I am a recent MA graduate in Applied Linguistics from the University of Saskatchewan. My main research interests are in natural language processing (NLP), corpus linguistics, and computational social science. I employ both computational and linguistic approaches to studying the properties of languages and their linguistic and social meanings inferred from actual language use in large-scale linguistic corpora. I am also highly interested in how neural networks encode linguistic knowledge and "learn" human languages.
Inspired by Andrew Ng, I believe in the prospect of data-centric AI (versus model-centric AI). With my research, I aim to leverage both linguistic domain knowledge and learning algorithms to help train more robust NLP models with data that is either much smaller in size or can be obtained with much less manual efforts. Only in this way can we advance computational linguistics to understudied text and language domains and bring more practical values to the real world.
I was born and raised in Fuqing, a small southeastern city of China. From 2015 to 2019, I studied at Hunan University for my bachelor's degree. Majoring in Chinese Language and Literature, I found my passion for linguistics in the first year of university and managed to undertake a two-year funded project on Chinese grammar and a three-month psycholinguistic internship in Canada. Besides literature- & linguistics- related research, I also spent time doing research in law, history, social science, and a bit of philosophy.
From 2019 to 2021, I studied at the University of Saskatchewan, majoring in Applied Linguistics. I taught myself programming and computational linguistics and focused on quantitative and data-driven analysis of language use in transcribed linguistic corpora. From purely rule-based programming, exemplified by extensive regular expressions for syntactic parsing, text extraction, and corpus annotation, I steadily became fluent in building NLP models with statistical machine learning and deep learning. As I am new to this area, I welcome any like-minded people to reach out!
My full CV.
Linguistic Knowledge in Data Augmentation for Natural Language Processing: An Example on Chinese Question Matching
Zhengxiang Wang, ArXiv:2111.14709v1 [cs.CL], 2021
About: As an effort to data-centric NLP, I explored the role of probabilistic linguistic knowledge in data augmentation for a binary Chinese question matching classification task.
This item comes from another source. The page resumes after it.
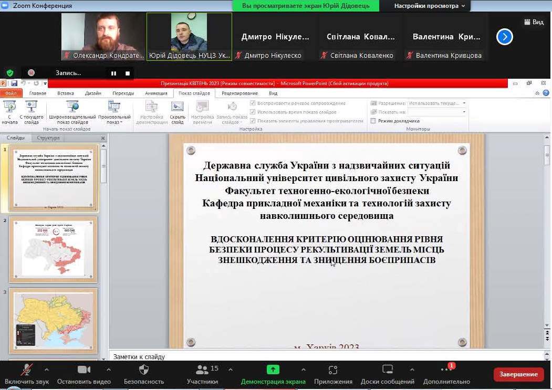Switch to the Переходы ribbon tab
552x390 pixels.
(123, 93)
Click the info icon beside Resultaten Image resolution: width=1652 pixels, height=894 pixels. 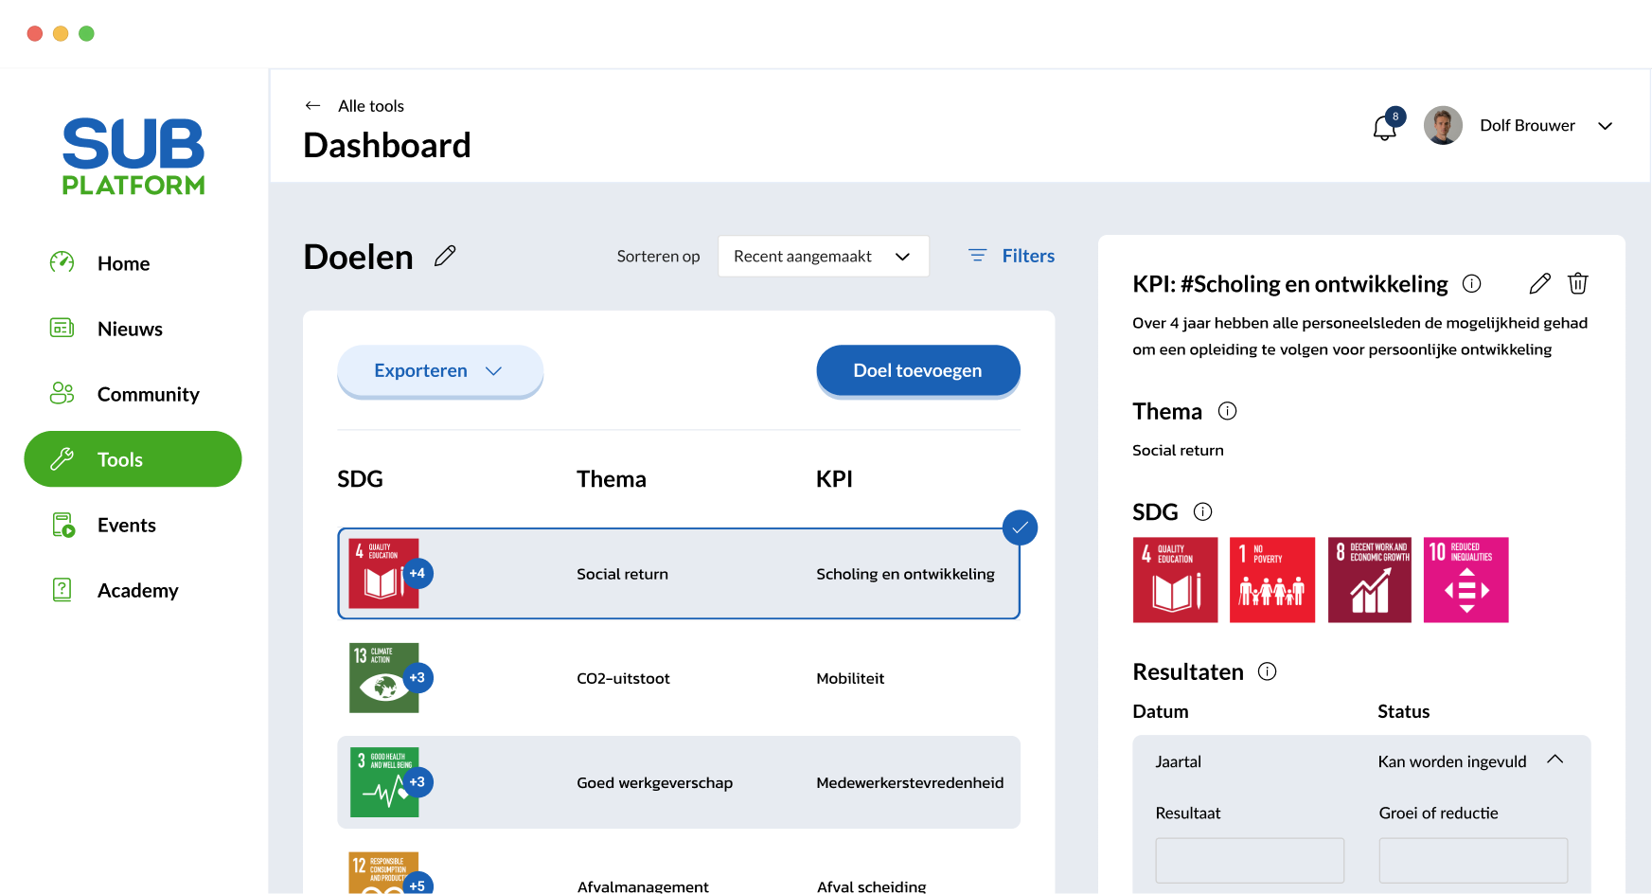1267,671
You can check out the source code, data, experimental results, and recent updates in this repository .
A macroscopic re-examination of language and gender: a corpus-based case study in the university classroom setting
MA thesis, University of Saskatchewan, 2021
About: The thesis compared the use of 87 syntactic and lexical linguistic features by university male and female instructors across four academic disciplines in a data-driven manner taking the complexity of language use into account. Linguistic Feature Extractor automates the feature extraction.
Grammar as science: Rethinking the construction of Modern Chinese Grammar
A funded research project, Hunan University, 2017-2019
About: 11 essays/papers (in Chinese, 99 pages) with one published , containing both synchronic and diachronic studies of several Chinese grammatical phenomena. Topics include: parts of speech classification, lexical reduplication, grammaticalization, negators, and discourse particles etc.
- Text matching explained & Text classification explained : building and training deep learning models for text (matching) classification tasks from scratch using paddle, PyTorch, and TensorFlow.
- Notes for Stanford CS224N : Natural Language Processing with Deep Learning.
- Hands on gradients derivations tutorials for common machine learning loss functions.
- Deep-learning-based Natural Language Processing using paddlenlp : covering a wide range of essential NLP tasks (both classification and non-classification) for industry and the SOTA practices.
- Word embedding resources, application, visualization, and training (word2vec in python).
- Text augmentation techniques : from random text-editing perturbations, back translation, to model-based transformations. Also see: data augmentation programs (plus ngram language model).
- Historical English Language Processing Toolkit : An efficient toolkit and a general framework for early modern & modern English Language Processing (multi-label annotation) in XML.
- Linguistic Feature Extractor : A corpus-linguistic tool to extract and search for linguistic features (with 95 builtin features), which generates both feature statistics and the extracted instances.
- Unfilled Pause Classifier : a rule-based syntactic parser classifying unfilled pauses based in the British Academic Spoken English corpus.
- Google Scholar Analyzer : Auto-aggregating academic profiles of researchers on Google Scholar.
- YouTube Info Collector : An interface to scrape information (video titles, post dates, view counts, like counts, and comments etc.) from YouTube videos based on queries, video links, or channel links.
- Gender predictor : Predicting gender of given Chinese names with over 93% (up to 97%) test set accuracy using Naive Bayes and multi-class Logistic Regression models (tutorials included).
- CCNC : A Comprehensive Chinese Name Corpus (3.65M unique name samples).
- Chinese Ngrams Counts : character-based and word-based from large-scale corpora.
- Corpus of Chinese synonyms : from multiple reputable sources with over 70k base examples.
- Corpus of Chinese fixed phrases and idioms : rich dictionary-like accounts for 30310 instances.